- [WHAT NEEDS TO BE DONE]:
Find the line that holds "How do I perform: Increase", then repeat it and each line below it word for word through the end of the listing, leaving out pictures.

---------------

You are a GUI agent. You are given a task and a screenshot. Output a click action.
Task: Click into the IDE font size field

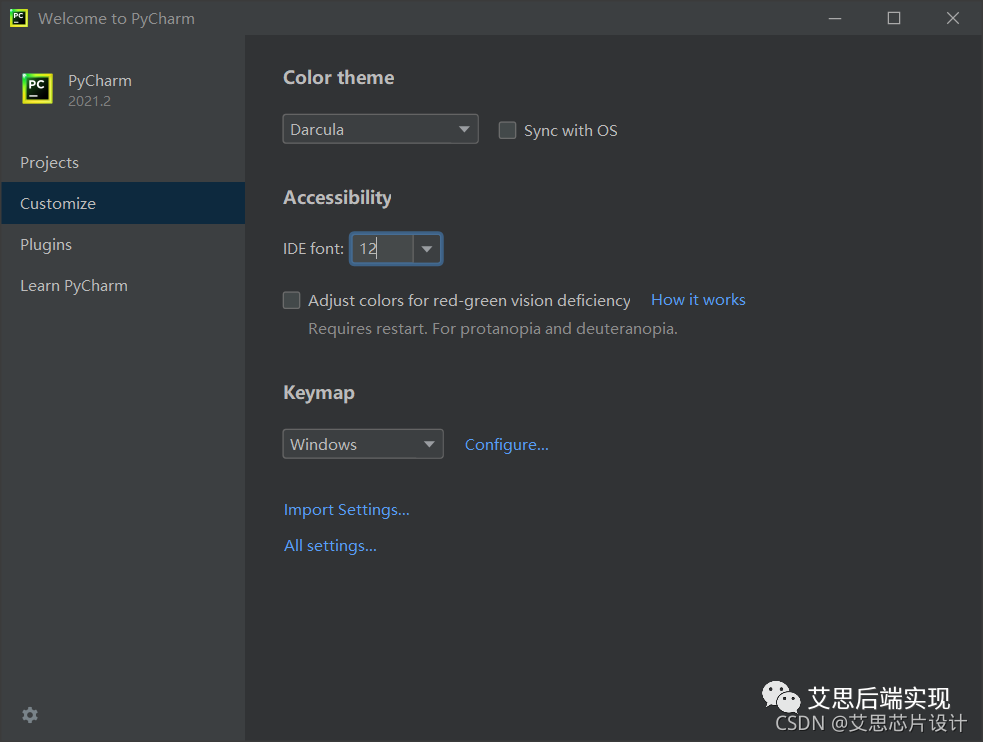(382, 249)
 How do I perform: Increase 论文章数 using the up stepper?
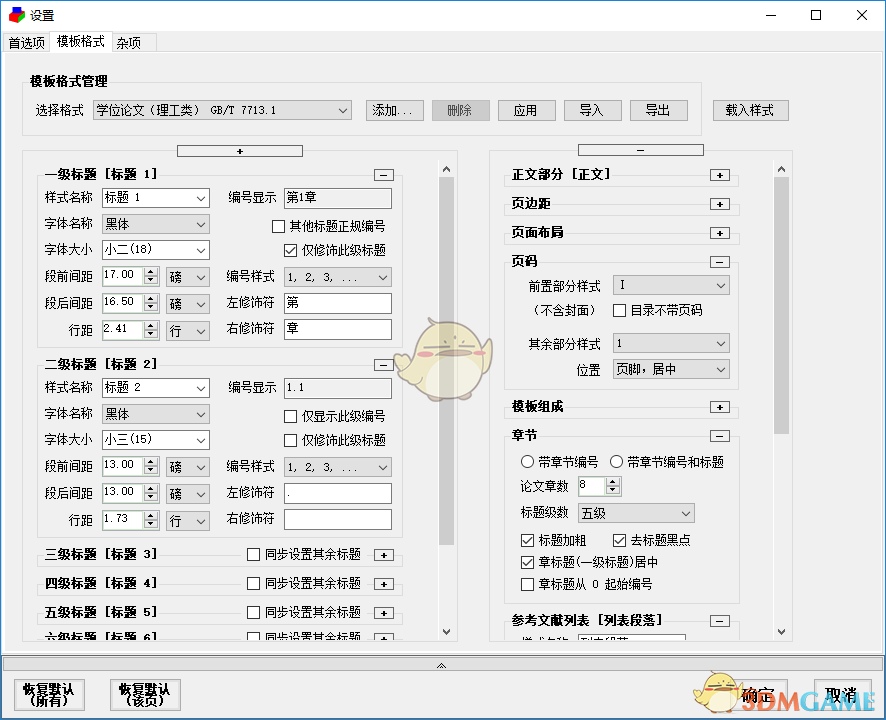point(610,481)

---------------

- [SOLUTION]:
 How do I perform: Increase 论文章数 using the up stepper?
point(610,481)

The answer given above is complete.